### INSTRUCTIONS TO FOLLOW
When you find the line with "You are a computer-use" among the records below, reproduce it and each line after it exactly, ending with the line with "Instruction: Select the".

### LISTED RECORDS
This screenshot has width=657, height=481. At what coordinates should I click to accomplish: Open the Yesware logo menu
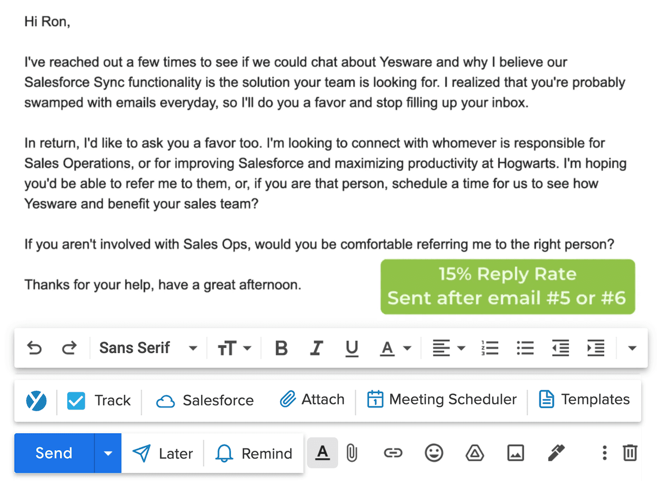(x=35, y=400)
* * *
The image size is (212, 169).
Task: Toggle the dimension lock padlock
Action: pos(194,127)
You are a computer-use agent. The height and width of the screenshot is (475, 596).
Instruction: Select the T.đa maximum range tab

### RESULT FOR THIS TASK
You are a computer-use agent. The height and width of the screenshot is (475, 596).
Instruction: Select the T.đa maximum range tab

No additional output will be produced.